Watching the detection costs

Labour costs soar because of detection-based failures, making TCO far greater than expected.

  • 6 years ago Posted in
Bromium has publisheded the findings of an independent global survey uncovering the surging hidden costs of reactive, detection-based security intended to protect the organization. The initial, upfront licencing and deployment investment in security-detection tools like anti-virus is dwarfed by the cost of human skills and effort to manage and assess the millions of alerts and false-positive threat intelligence generated. The research, based on a survey of 500 CISOs from global enterprises, is part of a wider report: The Hidden Costs of Detect-to-Protect.
 
Key findings include:
  • The average annual cost to maintain detect-to-protect endpoint security is $16,714,186, per enterprise
  • Organizations invest $345,300 per year[1] on detect-to-protect security tools, but this cost is minimal compared to the hidden human costs
  • Labor costs are soaring as a direct result of detection-based technology failures:
    • SOC teams receive over 1M alerts every year, but 75 percent are false positives
    • SOC teams spend 413,920 hours per year triaging alerts, an additional 2,448 hours rebuilding compromised machines, and 780 hours on emergency patching
  • All-together, that’s 417,148 hours per year; resulting in an annual labor cost of $16,368,886[2], per enterprise
 
“Detection requires a patient zero – someone must get owned and then protection begins. Yet, because of this, rebuilds are unavoidable; false positives balloon; triage becomes more complex and emergency patching is increasingly disruptive,” said Gregory Webb, CEO, Bromium. “It’s no surprise that 63 percent of the CISOs we surveyed said they’re worried about alert fatigue. Our customers tell us their SOC teams are drowning in alerts, many of which are false positives, and they are spending millions to address them.
 
“Meanwhile, advanced malware is still getting through because cyber criminals are focusing on the weak spots like email attachments, phishing links and downloads. This is why organizations must consider the total cost of ownership when making security investments, rather than just following the detect-to-fail crowd.”
 
The research shows that organizations are investing in multiple security layers to defend against hackers, including: Advanced Threat Detection (annual spend $159,220); next-generation and traditional anti-virus (annual spend $44,200); whitelisting and blacklisting ($29,540 annual spend), and detonation environments ($112,340 annual spend). However, these technologies are dependent on detection first, and therefore are fundamentally flawed and only stop the known. 
 
Organizations expect the associated upfront costs for a security stack, however, as the research shows, the total cost of ownership is much higher than expected. During evaluations CISOs need to be asking questions that uncover the hidden costs, such as:
  • Where are most of the attacks happening?

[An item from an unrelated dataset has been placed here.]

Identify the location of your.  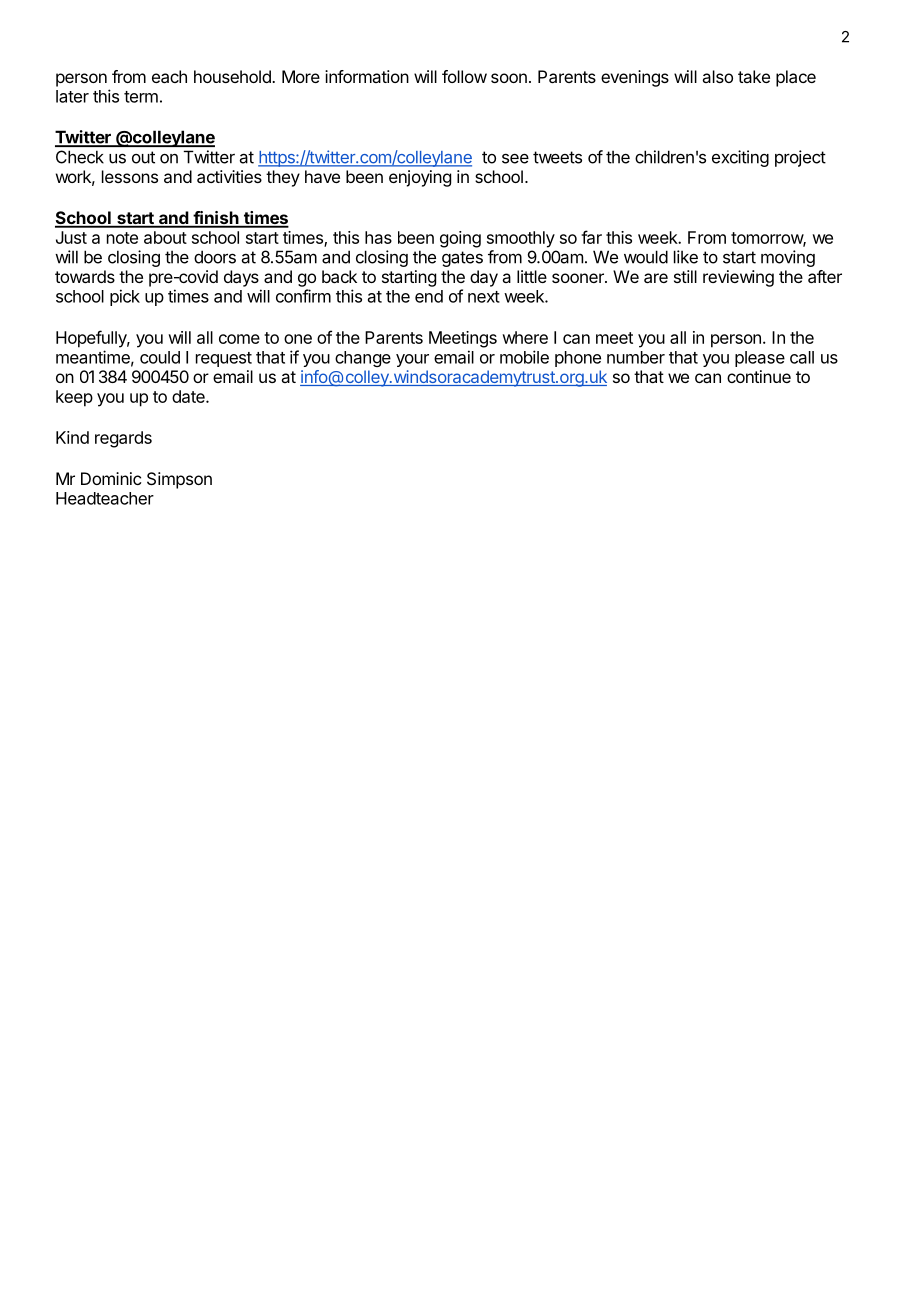
(412, 360).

  • Are advanced threats getting through current defenses?
  • Is employee productivity negatively impacted by current security measures?
  • How many alerts are being generated? Of those, how many are false positives?
  • Is it likely that machines will still get compromised and need to be rebuilt?
 
“Application isolation provides the last line of defense in the new security stack and is the only way to tame the spiralling labor costs that result from detection-based solutions,” Webb concludes. “Application isolation allows malware to fully execute, because the application is hardware isolated, so the threat has nowhere to go and nothing to steal. This eliminates reimaging and rebuilds, as machines do not get owned. It also significantly reduces false positives, as SOC teams are only alerted to real threats. Emergency patching is not needed, as the applications are already protected in an isolated container. Triage time is drastically reduced because SOC teams can analyze the full kill chain.”